Some SAT questions give you a short passage with a blank and ask you to fill it in using data from a table or graph. These are "Find the Fact" questions — your job is to locate one specific piece of information in the graphic and pick the answer choice that states it correctly.

Here's a simple example. Read the passage, look at the table, then consider the answer choices:

In a chemistry class, students are learning about the physical properties of metals. One student is making flashcards to study melting points. On one card, the student writes: "Iron has a very high melting point of 1538°C." To create a comparison on another card, the student writes, "In contrast, the common metal lead has a much lower melting point of ______"

Which choice most effectively uses data from the table to complete the comparison?

A) 327°C. B) 1085°C. C) 660°C. D) 1064°C.

The text tells you to find the melting point of lead. Look at the table: Lead's melting point is 327°C. That's choice A. The wrong answers pull numbers from the table that belong to other metals — choice B is copper (1085°C), choice C is aluminum (660°C), and choice D is gold (1064°C). The entire question hinges on reading the right row.

Dataset content:
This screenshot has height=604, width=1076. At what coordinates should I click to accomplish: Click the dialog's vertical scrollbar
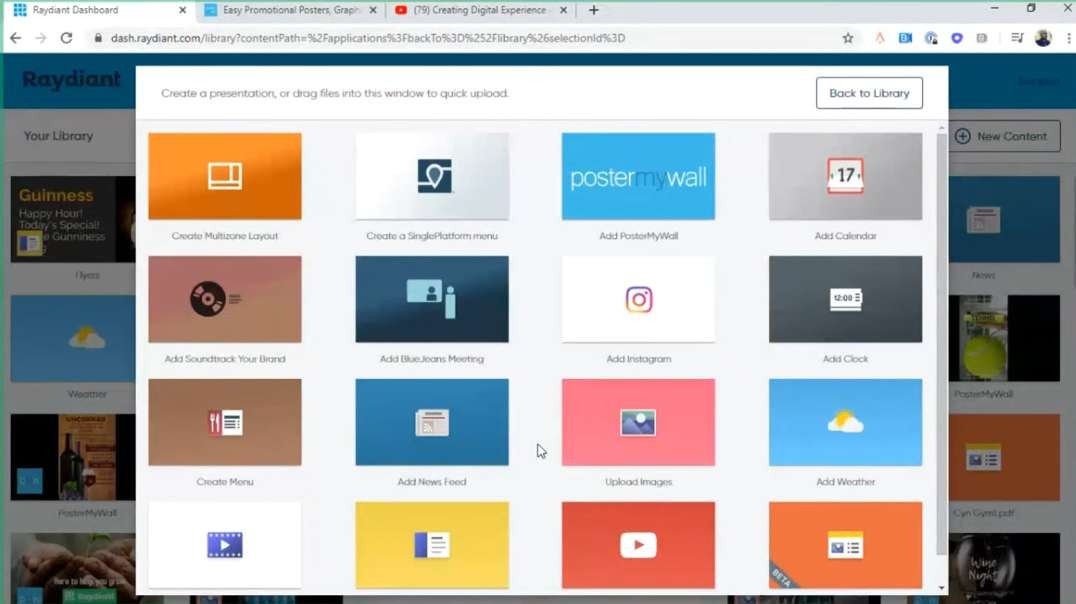pos(941,340)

Job 1: In the SAT text, which metal does the number in choice B belong to?
Job 2: Retype the SAT text from "The text tells" up to and including "the right row.".

Worked answer 1: Copper (1085°C).

Worked answer 2:
The text tells you to find the melting point of lead. Look at the table: Lead's melting point is 327°C. That's choice A. The wrong answers pull numbers from the table that belong to other metals — choice B is copper (1085°C), choice C is aluminum (660°C), and choice D is gold (1064°C). The entire question hinges on reading the right row.